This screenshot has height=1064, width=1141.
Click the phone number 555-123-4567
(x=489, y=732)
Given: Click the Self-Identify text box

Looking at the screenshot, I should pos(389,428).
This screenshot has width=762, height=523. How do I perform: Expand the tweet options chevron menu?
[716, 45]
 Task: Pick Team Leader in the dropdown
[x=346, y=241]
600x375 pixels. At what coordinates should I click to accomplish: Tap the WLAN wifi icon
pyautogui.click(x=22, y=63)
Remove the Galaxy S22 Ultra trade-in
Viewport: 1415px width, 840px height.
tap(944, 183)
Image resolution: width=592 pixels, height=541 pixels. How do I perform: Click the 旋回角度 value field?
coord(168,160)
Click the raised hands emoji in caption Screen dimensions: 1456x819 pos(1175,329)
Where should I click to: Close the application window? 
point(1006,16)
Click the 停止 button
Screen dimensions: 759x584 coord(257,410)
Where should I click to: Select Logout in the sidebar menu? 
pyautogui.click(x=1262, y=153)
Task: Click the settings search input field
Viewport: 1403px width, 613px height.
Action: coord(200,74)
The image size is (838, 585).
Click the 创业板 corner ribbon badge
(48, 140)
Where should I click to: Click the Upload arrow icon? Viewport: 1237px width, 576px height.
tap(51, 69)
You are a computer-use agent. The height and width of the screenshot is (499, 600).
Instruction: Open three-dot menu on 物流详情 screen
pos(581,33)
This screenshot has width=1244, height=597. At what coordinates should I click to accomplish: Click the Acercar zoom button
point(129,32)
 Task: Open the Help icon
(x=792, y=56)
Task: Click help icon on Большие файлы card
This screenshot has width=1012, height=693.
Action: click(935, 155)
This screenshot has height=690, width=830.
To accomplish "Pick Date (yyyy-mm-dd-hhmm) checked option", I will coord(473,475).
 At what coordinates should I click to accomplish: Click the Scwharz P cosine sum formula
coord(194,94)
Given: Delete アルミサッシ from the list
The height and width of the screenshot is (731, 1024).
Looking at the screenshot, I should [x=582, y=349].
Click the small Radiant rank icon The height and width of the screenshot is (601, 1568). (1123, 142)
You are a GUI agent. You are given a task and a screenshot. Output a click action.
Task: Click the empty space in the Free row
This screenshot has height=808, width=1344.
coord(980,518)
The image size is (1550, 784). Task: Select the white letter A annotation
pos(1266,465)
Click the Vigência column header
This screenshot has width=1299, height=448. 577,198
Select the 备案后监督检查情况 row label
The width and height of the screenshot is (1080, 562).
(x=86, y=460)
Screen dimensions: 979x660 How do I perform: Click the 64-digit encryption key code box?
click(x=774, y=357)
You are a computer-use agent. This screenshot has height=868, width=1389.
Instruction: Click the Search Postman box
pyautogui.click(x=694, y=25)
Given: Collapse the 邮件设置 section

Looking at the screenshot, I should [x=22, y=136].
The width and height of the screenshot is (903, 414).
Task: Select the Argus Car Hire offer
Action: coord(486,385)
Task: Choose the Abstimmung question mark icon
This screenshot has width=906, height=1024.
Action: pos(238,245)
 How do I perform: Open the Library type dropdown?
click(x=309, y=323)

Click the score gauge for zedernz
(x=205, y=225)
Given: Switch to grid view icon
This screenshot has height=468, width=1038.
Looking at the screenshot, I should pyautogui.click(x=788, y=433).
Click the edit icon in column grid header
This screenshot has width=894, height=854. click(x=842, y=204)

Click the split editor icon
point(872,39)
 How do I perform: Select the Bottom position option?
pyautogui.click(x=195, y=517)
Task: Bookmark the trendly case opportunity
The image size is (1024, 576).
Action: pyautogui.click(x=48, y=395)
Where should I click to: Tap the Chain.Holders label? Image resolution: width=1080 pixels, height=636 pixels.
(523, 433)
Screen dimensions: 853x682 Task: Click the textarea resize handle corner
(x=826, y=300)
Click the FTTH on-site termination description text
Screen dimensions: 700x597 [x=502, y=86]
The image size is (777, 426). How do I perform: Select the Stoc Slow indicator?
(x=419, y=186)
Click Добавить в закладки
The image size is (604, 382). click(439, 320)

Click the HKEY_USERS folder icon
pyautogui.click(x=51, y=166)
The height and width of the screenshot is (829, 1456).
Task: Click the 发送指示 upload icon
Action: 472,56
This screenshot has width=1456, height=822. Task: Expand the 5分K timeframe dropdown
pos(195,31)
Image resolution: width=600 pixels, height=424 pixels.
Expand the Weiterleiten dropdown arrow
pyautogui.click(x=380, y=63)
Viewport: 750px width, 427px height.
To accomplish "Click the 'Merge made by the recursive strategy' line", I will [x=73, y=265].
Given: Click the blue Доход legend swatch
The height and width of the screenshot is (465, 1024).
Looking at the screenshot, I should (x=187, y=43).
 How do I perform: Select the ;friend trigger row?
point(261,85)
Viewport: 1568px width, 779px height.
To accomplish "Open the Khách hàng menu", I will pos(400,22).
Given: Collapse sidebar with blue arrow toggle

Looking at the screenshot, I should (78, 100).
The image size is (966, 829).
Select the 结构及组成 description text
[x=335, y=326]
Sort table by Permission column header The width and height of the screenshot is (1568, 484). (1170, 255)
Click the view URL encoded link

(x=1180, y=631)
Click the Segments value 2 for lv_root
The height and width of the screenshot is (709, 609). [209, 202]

▶ Exercise objective:
Your answer must consist only of the lines from the one containing "The image size is (966, 829)." through the last line of the data above, both included, exactly as written.

▶ Result for this exercise:
The image size is (966, 829).
Select the 结构及组成 description text
[x=335, y=326]
Sort table by Permission column header The width and height of the screenshot is (1568, 484). (1170, 255)
Click the view URL encoded link

(x=1180, y=631)
Click the Segments value 2 for lv_root
The height and width of the screenshot is (709, 609). [209, 202]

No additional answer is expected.